The recruiter was polite, but very forgetful—every interaction required a follow-up reminder. Giving them the benefit of the doubt and assuming they are understaffed in that department.
The interview itself was not really at all challenging, but uniquely stressful and unclear. This is most likely chiefly due to the current remote context, but the evasive and outright rude behavior of some of the interviewers was frankly surprising.
On the first round, you are given a task to recreate an existing webpage design and walk them through it. Obviously there is no way to complete it within an hour, but they want to see your process. I did exactly that, but it felt like they were trying to guide me into a very entry-level “start with mobile” approach rather than let me explain why I took a holistic approach instead due to the context of the design. There wasn’t a lot of curiosity there about my decision-making, just gotchas about why the mobile version wasn’t done first.
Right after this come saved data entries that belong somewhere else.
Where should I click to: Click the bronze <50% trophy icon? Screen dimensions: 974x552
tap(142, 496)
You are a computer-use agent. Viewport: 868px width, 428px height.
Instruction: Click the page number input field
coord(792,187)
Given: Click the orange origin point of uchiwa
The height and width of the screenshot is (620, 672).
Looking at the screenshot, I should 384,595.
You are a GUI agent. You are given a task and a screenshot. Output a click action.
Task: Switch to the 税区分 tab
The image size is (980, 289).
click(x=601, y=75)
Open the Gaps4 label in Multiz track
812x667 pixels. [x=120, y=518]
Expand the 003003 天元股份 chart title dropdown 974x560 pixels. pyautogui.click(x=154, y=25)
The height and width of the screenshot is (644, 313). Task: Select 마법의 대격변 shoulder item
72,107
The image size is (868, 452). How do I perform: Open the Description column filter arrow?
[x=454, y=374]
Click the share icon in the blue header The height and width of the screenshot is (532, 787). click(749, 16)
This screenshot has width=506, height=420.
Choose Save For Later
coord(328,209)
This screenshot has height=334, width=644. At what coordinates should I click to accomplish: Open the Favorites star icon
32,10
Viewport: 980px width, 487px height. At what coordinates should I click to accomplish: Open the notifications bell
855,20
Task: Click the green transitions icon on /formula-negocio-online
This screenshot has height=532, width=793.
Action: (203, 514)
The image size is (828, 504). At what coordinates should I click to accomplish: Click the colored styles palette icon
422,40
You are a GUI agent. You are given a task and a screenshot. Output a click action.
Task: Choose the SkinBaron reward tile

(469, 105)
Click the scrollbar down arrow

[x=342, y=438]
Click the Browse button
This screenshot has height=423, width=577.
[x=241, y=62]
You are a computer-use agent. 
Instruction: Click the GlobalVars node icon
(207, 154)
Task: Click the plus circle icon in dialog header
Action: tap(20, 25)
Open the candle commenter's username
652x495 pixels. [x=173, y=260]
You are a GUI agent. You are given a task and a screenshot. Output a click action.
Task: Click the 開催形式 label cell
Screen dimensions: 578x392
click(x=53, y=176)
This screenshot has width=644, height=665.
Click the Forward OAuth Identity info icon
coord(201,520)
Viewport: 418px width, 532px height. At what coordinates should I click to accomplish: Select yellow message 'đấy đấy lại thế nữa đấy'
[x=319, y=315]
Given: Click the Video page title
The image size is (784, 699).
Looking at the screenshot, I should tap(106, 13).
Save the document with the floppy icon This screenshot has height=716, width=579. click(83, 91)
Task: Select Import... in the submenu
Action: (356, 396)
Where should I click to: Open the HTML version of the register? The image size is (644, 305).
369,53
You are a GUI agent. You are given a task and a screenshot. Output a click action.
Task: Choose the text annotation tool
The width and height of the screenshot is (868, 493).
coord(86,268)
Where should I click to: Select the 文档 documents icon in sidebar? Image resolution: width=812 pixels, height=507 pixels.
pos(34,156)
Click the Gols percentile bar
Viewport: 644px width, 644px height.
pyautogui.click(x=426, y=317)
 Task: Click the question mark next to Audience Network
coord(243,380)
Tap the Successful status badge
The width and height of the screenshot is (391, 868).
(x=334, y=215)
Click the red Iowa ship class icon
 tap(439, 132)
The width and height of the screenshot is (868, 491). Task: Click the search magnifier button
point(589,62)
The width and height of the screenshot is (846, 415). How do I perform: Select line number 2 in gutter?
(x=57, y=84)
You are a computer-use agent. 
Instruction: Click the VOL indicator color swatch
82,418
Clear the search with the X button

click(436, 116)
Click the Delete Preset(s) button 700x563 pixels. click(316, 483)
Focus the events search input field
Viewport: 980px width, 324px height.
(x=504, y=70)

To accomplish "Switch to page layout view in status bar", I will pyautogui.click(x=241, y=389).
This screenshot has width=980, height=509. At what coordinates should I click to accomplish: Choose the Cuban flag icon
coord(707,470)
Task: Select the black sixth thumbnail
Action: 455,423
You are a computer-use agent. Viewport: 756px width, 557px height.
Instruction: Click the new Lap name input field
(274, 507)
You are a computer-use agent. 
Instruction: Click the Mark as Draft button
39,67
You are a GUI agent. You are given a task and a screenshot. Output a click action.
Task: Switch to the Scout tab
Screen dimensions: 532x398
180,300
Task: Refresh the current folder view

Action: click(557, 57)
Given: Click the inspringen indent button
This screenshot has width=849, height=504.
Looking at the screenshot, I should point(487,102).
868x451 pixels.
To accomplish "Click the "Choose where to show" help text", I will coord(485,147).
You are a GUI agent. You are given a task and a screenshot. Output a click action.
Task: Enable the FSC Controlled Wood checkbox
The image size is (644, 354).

By the time I got half-way into explaining why I thought that was an imperfect solution, it was pencils down. Too bad, it might have been a fun discussion, but it really felt like they had an itchy trigger finger for “pass” and I threw one right down home plate, regardless of the outcome of my work.
Next, I clearly caught someone on a bad day. They asked me to go ahead and use “whatever” framework I wanted, which begs the question of finding a boilerplated code editor that fits the requirements they hadn’t given me yet. Typically, this is why vanilla JS is used in interview challenges. After spending 20 minutes coaxing out what exactly it was that they wanted and finding a fit, we had issues using the actual template itself. Then interviewer then got mad at ME, shockingly, and asked me to “write a model”. In the framework I chose, it’s literally two or three lines of code, which the interviewer was struggling to believe.
Sensing that the interviewer was coming away with an outcome that was less than ideal, I asked what they wanted to evaluate, exactly. It was a template responding to changes in a router, which is a crazy thing to ask a candidate to just pull out of thin air in 40 minutes unless they are constantly doing exactly that in online IDEs. By the time I started just talking through how routers and views work on my framework of choice, it was time for questions about them. They could not have possibly seemed less interested in answering my questions about their work.
The rest of the day went very well and I had some excellent conversations. I was made to wait two weeks to hear back, even though I was sure that very rude interviewer was going to give a veto. Disappointed in the process here and at least some of the personalities that are part of it.